[Start]
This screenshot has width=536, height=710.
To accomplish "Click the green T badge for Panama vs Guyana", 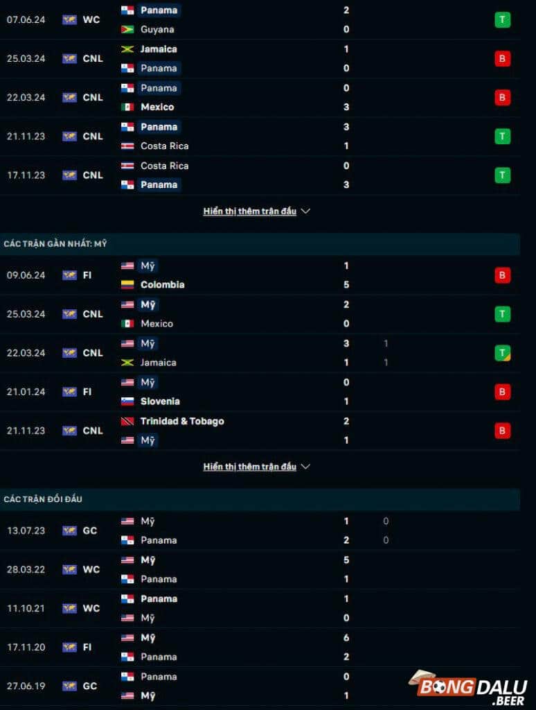I will [x=502, y=19].
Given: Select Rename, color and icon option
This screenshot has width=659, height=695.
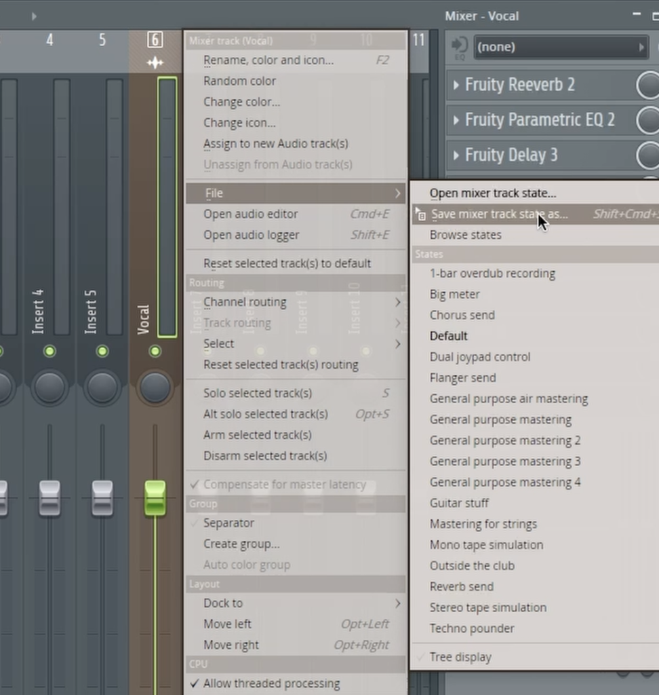Looking at the screenshot, I should point(268,60).
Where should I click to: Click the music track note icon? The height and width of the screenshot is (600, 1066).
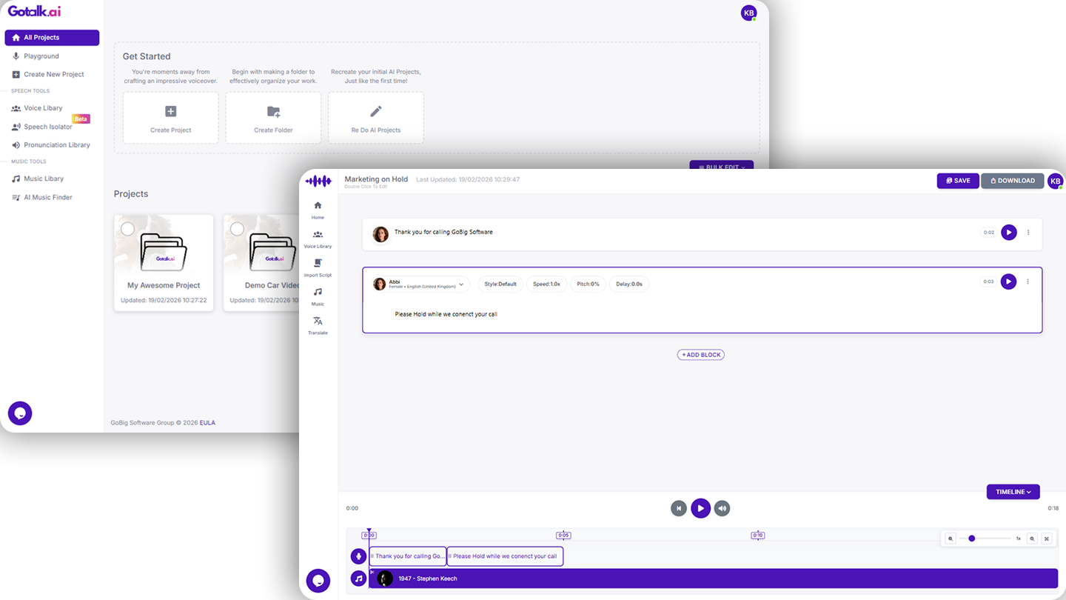pyautogui.click(x=359, y=579)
[End]
#### The task
Print every line from the one containing "Where should I" through the end of the items, inclusive, exactly as they appear, leaving out the pictures.

#### Exercise solution
Where should I click to: Click the music track note icon? The height and width of the screenshot is (600, 1066).
pyautogui.click(x=359, y=579)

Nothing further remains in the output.